Here, defendant submitted evidence demonstrating that it had neither created, nor had actual or constructive notice of, the condition alleged by plaintiff to have caused the accident. In support of its motion, defendant relied upon an affidavit of its employee, who had been assigned to clean the station on the date of the accident, who averred that, from 7:00 a.m. until 10:00 a.m., he had swept, cleaned and “scrapped” all the staircases in the station, including the one where plaintiff had allegedly been injured, as well as the platforms, mezzanines and landings. He stated that he had picked up any debris that he found. He further stated that had he seen an oily substance on a staircase, he would have applied sand to absorb it and swept it away. At 11:45 a.m., after he had returned from lunch, he performed the same tasks that he had performed earlier.
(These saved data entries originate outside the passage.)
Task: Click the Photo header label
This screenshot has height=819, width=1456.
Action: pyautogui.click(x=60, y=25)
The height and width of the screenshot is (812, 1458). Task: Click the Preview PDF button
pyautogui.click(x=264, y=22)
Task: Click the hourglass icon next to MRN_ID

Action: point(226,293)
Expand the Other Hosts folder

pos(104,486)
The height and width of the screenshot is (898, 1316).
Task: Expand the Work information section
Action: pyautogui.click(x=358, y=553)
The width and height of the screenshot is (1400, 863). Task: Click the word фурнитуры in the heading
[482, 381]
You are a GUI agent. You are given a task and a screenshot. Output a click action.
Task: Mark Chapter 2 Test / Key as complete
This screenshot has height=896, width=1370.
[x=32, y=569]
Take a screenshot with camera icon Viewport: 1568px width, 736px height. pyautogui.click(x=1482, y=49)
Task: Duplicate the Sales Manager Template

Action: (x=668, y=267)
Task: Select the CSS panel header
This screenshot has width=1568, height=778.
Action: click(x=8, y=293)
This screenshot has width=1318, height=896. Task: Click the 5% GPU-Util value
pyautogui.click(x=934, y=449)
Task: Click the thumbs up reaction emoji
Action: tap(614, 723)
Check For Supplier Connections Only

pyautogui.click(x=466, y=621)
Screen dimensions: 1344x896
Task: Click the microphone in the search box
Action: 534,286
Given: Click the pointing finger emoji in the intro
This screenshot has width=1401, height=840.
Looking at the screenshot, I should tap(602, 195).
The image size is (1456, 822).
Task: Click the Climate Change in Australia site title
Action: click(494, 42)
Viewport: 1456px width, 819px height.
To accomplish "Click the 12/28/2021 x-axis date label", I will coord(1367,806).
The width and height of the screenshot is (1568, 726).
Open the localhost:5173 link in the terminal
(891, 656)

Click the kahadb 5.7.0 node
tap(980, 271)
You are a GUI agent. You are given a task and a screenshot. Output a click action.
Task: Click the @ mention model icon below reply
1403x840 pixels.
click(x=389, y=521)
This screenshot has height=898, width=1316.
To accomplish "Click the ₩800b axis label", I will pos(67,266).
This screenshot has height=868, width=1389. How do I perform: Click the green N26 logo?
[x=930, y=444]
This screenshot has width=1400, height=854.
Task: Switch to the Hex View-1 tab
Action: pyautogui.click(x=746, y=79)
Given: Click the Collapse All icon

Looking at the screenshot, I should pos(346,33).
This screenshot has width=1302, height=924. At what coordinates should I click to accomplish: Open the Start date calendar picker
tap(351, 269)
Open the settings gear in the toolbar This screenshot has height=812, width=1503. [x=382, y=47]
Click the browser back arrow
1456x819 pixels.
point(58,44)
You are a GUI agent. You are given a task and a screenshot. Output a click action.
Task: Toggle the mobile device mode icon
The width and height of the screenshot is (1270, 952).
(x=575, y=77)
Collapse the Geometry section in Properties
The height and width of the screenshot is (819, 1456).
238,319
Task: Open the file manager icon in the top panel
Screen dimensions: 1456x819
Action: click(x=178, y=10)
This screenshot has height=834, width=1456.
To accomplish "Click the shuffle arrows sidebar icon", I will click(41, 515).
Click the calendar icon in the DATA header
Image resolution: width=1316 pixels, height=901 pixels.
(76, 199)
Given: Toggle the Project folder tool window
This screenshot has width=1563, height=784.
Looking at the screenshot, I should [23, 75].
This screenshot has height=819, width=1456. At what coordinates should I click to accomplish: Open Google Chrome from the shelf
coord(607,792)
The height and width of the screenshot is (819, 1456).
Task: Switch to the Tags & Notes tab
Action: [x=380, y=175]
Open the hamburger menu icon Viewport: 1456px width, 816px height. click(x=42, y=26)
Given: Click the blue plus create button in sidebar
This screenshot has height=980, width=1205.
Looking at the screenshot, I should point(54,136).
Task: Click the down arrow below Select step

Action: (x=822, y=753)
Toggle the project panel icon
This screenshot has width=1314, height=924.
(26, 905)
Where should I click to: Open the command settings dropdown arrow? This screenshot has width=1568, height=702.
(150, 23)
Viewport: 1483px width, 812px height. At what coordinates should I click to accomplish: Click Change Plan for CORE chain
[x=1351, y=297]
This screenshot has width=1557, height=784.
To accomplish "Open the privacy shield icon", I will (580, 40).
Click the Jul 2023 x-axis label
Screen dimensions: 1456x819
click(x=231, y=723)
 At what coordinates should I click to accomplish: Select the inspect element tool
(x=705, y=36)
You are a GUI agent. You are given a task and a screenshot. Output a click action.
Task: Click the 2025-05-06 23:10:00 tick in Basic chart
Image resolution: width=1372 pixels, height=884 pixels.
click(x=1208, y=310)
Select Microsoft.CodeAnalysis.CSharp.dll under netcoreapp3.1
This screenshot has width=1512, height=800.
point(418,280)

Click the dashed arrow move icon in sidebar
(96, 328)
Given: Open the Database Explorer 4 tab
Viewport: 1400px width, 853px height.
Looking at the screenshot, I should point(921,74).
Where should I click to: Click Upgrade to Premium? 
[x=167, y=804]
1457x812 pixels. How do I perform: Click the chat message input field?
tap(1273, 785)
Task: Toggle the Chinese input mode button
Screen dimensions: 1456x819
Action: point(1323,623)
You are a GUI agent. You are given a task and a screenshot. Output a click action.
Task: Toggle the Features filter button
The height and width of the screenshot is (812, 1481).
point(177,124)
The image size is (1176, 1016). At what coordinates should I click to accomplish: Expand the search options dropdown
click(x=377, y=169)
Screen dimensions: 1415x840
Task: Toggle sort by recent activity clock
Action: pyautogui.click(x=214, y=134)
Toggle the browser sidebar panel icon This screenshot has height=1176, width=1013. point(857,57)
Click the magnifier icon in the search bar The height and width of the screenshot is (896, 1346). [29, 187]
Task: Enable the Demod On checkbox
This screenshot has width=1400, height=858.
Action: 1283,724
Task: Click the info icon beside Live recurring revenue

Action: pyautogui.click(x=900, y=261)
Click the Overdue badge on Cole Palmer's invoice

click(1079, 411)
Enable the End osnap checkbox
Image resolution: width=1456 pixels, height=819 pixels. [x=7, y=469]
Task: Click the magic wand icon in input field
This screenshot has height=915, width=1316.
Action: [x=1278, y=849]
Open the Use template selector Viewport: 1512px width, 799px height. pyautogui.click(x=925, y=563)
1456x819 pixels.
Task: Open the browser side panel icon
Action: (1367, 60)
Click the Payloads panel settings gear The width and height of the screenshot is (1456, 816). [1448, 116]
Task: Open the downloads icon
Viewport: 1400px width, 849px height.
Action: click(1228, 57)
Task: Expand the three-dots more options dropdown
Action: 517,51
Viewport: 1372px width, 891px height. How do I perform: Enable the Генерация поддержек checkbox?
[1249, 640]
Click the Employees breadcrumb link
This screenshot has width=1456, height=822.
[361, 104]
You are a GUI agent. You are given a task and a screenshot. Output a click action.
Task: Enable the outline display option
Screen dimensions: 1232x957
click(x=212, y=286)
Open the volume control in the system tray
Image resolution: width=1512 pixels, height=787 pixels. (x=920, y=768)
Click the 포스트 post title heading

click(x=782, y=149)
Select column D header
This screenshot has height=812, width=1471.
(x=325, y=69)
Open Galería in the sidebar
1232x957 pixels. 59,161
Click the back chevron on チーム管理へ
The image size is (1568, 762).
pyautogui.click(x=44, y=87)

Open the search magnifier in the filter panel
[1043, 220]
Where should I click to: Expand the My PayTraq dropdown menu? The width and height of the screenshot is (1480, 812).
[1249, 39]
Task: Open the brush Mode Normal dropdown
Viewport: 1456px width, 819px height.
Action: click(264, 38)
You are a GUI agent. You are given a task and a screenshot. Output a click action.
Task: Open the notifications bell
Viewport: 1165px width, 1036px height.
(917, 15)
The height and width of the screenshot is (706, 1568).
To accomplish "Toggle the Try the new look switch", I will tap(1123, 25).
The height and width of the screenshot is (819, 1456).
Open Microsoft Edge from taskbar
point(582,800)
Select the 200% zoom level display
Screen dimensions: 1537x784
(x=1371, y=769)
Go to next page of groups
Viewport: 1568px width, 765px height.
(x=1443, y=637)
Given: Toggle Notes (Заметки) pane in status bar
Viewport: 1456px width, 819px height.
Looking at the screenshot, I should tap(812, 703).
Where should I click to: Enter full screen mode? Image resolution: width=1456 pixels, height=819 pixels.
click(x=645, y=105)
This affidavit was sufficiently specific to satisfy defendant’s initial burden (see Kravets v New York City Hous. Auth., 134 AD3d 678 [2015]; Mehta v Stop & Shop Supermarket Co., LLC, 129 AD3d 1037; Armijos v Vrettos Realty Corp., 106 AD3d 847 [2013]). In opposition to defendant›s motion, plaintiff failed to raise a triable issue of fact.
Accordingly, the order is reversed and defendant’s motion for summary judgment dismissing the complaint is granted.